■ **Textauszug**:
::::::::

Weinbergs Zweite Streichersinfonie entstand 1946. Sie ist klassisch in der Form, ungemein gut orchestriert und in der vorliegenden, von Mirga Grazinyte-Tyla sehr inspiriert und intensiv dirigierten Aufnahme hoch emotional und bewegend.

Weinberg, der 1941 nach Minsk geflüchtet war, nachdem seine ganze Familie in Warschau von den Nazis ermordet worden war, kam später in die Sowjetunion, wo er als Jude ebenfalls unterdrückt wurde. Die 21. Symphonie wurde erst 1991 fertig gestellt und ist eine Hommage an die Opfer des Warschauer Ghettos.

Weinbergs Kaddish-Symphonie hat sechs Sätze  und dauert 55 Minuten. Davon nimmt der erste Satz allein über 18 Minuten ein. Er ist eine zarte Äußerung von Tragik und Trauer und wird hier vom Orchester wie auch von Gidon Kremer fast nur geflüstert. Ganz zum Schluss erklingt auf dem Klavier ein direktes Zitat aus Chopins erster Ballade. Das Desolate des ersten Satzes weicht einem chaotisch-hektischen Allegro molto, das in ein kräftiges Largo mündet, das sich aber schnell beruhigt. Es folgen dann schräge Soli (u.a. vom Kontrabass) und Klezmer-Episoden sowie eine wilde Zirkusjagd, die groteske Farben in die fast surreale Musik bringt, die im 5. Satz, einem Andantino noch ironischer wird.

::::::::

■ **Ausgangsmaterial**:
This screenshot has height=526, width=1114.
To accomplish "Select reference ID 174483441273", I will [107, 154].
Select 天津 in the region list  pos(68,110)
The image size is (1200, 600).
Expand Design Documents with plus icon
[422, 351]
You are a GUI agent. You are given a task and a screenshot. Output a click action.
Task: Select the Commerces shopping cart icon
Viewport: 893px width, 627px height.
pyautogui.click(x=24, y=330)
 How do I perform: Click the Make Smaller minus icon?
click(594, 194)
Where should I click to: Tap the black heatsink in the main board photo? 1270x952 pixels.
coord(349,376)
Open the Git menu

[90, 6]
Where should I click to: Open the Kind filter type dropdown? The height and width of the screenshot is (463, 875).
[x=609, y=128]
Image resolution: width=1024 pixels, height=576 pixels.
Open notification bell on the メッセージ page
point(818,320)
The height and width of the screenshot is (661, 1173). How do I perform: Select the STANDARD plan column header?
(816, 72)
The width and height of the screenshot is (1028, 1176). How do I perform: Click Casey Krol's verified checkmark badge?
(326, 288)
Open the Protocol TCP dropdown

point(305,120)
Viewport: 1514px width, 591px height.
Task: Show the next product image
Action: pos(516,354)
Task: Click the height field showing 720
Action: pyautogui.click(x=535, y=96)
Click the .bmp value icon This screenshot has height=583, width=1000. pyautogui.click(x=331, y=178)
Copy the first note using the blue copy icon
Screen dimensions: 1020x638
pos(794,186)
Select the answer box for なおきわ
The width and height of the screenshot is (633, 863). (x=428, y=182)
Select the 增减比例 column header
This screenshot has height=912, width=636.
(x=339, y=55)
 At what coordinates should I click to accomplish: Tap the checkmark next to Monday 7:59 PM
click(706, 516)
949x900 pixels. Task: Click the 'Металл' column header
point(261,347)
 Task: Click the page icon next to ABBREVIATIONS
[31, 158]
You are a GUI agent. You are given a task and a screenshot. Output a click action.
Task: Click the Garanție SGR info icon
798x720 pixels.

::::::::

■ **Arbeitsauftrag A**: Wie lange dauert Weinbergs Kaddish-Symphonie laut dem Textauszug?
■ **Arbeitsauftrag B**: Geben Sie den Abschnitt des Textauszugs erneut wieder, der mit „Weinbergs Kaddish-Symphonie hat“ beginnt und mit „noch ironischer wird.“ endet. Tauschen Sie dabei „Kontrabass“ gegen „Cello“ aus.
Verwenden Sie ausschließlich den Textauszug.

■ **Lösung A**: Sie dauert 55 Minuten.

■ **Lösung B**:
Weinbergs Kaddish-Symphonie hat sechs Sätze  und dauert 55 Minuten. Davon nimmt der erste Satz allein über 18 Minuten ein. Er ist eine zarte Äußerung von Tragik und Trauer und wird hier vom Orchester wie auch von Gidon Kremer fast nur geflüstert. Ganz zum Schluss erklingt auf dem Klavier ein direktes Zitat aus Chopins erster Ballade. Das Desolate des ersten Satzes weicht einem chaotisch-hektischen Allegro molto, das in ein kräftiges Largo mündet, das sich aber schnell beruhigt. Es folgen dann schräge Soli (u.a. vom Cello) und Klezmer-Episoden sowie eine wilde Zirkusjagd, die groteske Farben in die fast surreale Musik bringt, die im 5. Satz, einem Andantino noch ironischer wird.